Paradise is made up of the spheres of the nine planets in Ptolemaian astronomy. That is, the earth is at the center and is ringed by the planets which move around it. The levels or circles of heaven are keyed to the planets so that Dante is being taken on an astral ascent to the Moon, Mercury, Venus, Sun, Mars, Jupiter, Saturn, Zodiac (fixed stars), Crystalline Heaven, and Celestial Rose.
The Comedy as a whole consists of Dante's account of the special privilege he was accorded, thanks to the concern of the Blessed Virgin, conveyed to St. Lucy and thence to Beatrice who commissions Virgil to show Dante what the world beyond is. The task of the poem is to present to the living what the living cannot see. The difficulties Dante confronted in the first two cantiche are as nothing to what he faces when he attempts to give poetic, that is, visible and graphic shape to the invisible, to imagine the unimaginable. In the last year of his life, Thomas Aquinas had a vision which prompted him to stop writing. Everything he had written now seemed to him, he said, just so much straw. Dante states his problem in Canto 1 of the Paradiso:
Such things I saw as one Who thence returns lacks wit and skill to tell, Because, as it draws near to its desire Our intellect so deeply penetrates That memory cannot follow after it. (Berger, p. 237).
Of course heaven does not literally consist of the planetary spheres; these are an imaginative device that enables Dante to put before our eyes something of what he has seen. Beatrice insists on this. The souls of the blessed are all in the celestial rose which is the goal of this final ascent.
At the culmination of the great poem, Mary comes ever more sharply into view. We are in heaven and she is the Queen of Heaven. This title occurs again and again in the Paradiso. Her face is said most to resemble Christ's and of course more than a natural family resemblance is meant. She is Full of Grace. She intercedes for and helps souls on the route to heaven.
Canto XXXIII, the final canto of the great poem, consists of the prayer of St. Bernard of Clairvaux, noted for his devotion to Mary.
Virgin Mother, daughter of thy son; humble beyond all creatures and more exalted; predestined turning point of God's intention; thy merit so ennobled human nature that its divine Creator did not scorn to make Himself the creature of His creature. The love that was rekindled in Thy womb sends forth the warmth of the eternal peace within whose ray this flower has come to bloom. Here, to us, thou art the noon and scope of Love revealed; and among mortal men the living fountain of eternal hope. Lady, thou art so near God's reckonings that who seeks grace and does not first seek thee would have his wish fly upward without wings. Not only does thy sweet benignity flow out to all who beg, but oftentimes thy charity arrives before the plea. In thee is pity, in thee munificence, in thee the tenderest heart, in thee unites all that creation knows of excellence!
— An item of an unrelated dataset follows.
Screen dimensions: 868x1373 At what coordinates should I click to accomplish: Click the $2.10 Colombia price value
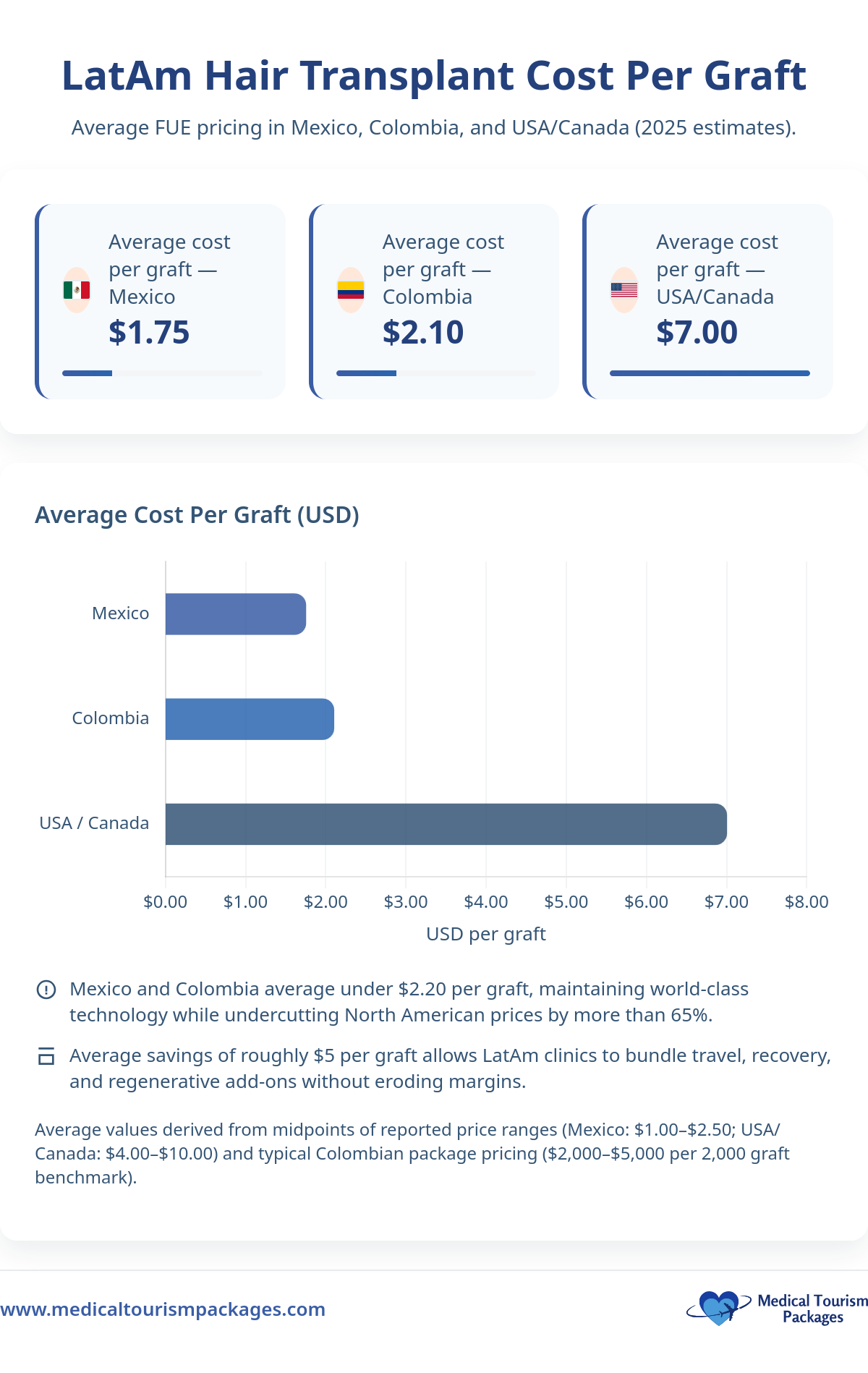pos(423,333)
The Divine Comedy ends where it began, with the role of Mary in our salvation. Is this a surpassed view, a medieval excess that we have grown beyond? Lumen Gentium, Vatican II's dogmatic constitution on the Church, proceeds through the various modes in which men can participate in Christ's salvific act, moving from baptism through the other sacraments and the corresponding need for the priesthood and a hierarchy with teaching authority, but it ends with a chapter on Mary as Mother of the Church. Mary is not simply the object of pious devotion. She is central to the economy of salvation. Vatican II and The Divine Comedy are on the same page.